Opinião

Ainda vão ter de nos aturar!

Este mês foi de loucos. Mexeram na nossa conta-ordenado, deram-nos uma tremenda palmada, que nos fez parar no tempo: obras paralisadas, gerador sem combustível, galinhas sem ração, pintaínhos a morrer à fome, arcas e geleiras a “sorrir”; a certa altura, nem dinheiro para os cigarros tínhamos. Valeu-nos o velho hábito de ter lataria na dispensa. Ainda assim, nos últimos dias, tivemos de nos socorrer de uma qualquer costela italiana, até então desconhecida, para tragarmos esparguete com molho de tomate, de modo a driblar a fome. Emagrecemos nós e o nosso cão também, coitado.

28/08/2019  Última atualização 07H14

Feitos investigadores, chegámos à origem do problema: um jovem a quem sempre tratámos com respeito e consideração, emprestávamos livros, dissertávamos sobre palavras aparentemente difíceis, recebíamos em nossa casa e até oferecíamos lanche. Dele, até acatamos conselhos, como o de caminharmos todos os dias para dar força às pernas, atrofiadas pelo AVC. No rapaz, vimos alguém com algum potencial, confiámos ao ponto de entregarmos o cartão multicaixa para ir ao armazém da esquina comprar um volume de cigarros. Mas, era tudo conversa para boi dormir e caímos no conto do vigário e agora, se o arrependimento matasse, já tínhamos batido as botas.
A depressão, doença do século, tomou conta de nós. Tal foi o tamanho da defraudação, que passámos a ver sombras em tudo, nem ao casamento do nosso filho fomos, com receio, talvez, de parecer uma mosca num floco de neve. Mas, a falta de vergonha tomou conta das pessoas, ao ponto de manterem a mentira mesmo que, quando desvendada toda a verdade, tentássemos cobrir a cabeça, desnudando os pés.

Entradas fornecidas:

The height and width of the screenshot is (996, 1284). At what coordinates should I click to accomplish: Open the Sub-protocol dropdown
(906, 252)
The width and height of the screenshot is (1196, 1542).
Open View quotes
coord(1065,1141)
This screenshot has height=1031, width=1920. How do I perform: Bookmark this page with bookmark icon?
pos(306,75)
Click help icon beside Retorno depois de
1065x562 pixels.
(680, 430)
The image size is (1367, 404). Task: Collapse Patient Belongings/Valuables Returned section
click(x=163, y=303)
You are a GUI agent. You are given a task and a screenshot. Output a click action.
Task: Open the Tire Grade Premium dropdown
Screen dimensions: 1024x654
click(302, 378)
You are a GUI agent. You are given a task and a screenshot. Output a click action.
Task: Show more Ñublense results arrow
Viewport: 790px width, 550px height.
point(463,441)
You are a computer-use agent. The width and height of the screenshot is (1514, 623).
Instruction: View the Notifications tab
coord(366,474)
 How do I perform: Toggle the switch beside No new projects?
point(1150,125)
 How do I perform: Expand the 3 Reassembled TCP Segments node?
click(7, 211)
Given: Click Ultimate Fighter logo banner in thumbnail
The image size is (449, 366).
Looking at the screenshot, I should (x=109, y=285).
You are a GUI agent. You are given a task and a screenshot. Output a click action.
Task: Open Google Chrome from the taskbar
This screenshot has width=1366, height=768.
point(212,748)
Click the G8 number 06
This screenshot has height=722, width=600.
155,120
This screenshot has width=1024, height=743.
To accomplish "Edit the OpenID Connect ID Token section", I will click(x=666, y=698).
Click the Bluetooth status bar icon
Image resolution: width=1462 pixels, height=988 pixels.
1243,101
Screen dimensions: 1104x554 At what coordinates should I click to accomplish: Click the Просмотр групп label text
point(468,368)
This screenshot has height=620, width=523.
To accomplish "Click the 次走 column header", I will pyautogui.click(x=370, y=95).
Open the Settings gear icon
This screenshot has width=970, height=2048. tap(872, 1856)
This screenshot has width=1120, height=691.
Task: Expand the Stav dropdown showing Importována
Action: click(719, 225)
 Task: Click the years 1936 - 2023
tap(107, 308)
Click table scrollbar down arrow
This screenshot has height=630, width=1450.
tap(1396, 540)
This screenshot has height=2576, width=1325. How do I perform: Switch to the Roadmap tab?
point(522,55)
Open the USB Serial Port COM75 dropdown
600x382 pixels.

Explorar o material:
(1) Enumere as consequências que a crónica sobre a conta-ordenado apresenta logo a seguir às palavras "que nos fez parar no tempo".
(2) Prossiga a crónica sobre o jovem a quem foi confiado o cartão multicaixa, começando logo após a última frase apresentada.
As entradas não têm qualquer relação com este exercício.

Respostas:
(1)
- obras paralisadas
- gerador sem combustível
- galinhas sem ração
- pintaínhos a morrer à fome
- arcas e geleiras a "sorrir"

(2)
Mais grave foi termos descoberto que algo mais que o dinheiro esteve em jogo. Pelo que nos foi dito, todas as tentativas de aproximação, incluindo os pedidos de livros emprestados, não passaram de camuflagem, de manobras para ver o que havia e quem e quando estava em casa, para nos poderem “agir”, daí esperando-se todo e qualquer desfecho.
O caso está já entregue às autoridades, de quem se espera todo o empenho no sentido de que seja apurada a verdade. Doa a quem doer. Por SMS, tal elemento, que prometeu retribuir o dinheiro furtado, rogou-nos que não queria ir para a cadeia porque não desejava ser o responsável pelo falecimento dos pais, ambos hipertensos. Perguntámos: e nós, a quem um AVC quase levou, que estamos sujeitos a uma nova recaída que nos mate de vez ou nos deixe arrumados para sempre, a vegetar pelos cantos?!
Agora, neste país, vai-se ao bolso de outrem e, devolvendo os valores furtados, passasse uma borracha por cima e fica tudo bem? A “marimbondagem” chegou às ruas a ponto de também os progenitores serem doentes? “Não posso ir preso porque não quero ser o reponsável pela morte dos meus pais”?! E os outros não são filhos, pais, netos ou avós de alguém?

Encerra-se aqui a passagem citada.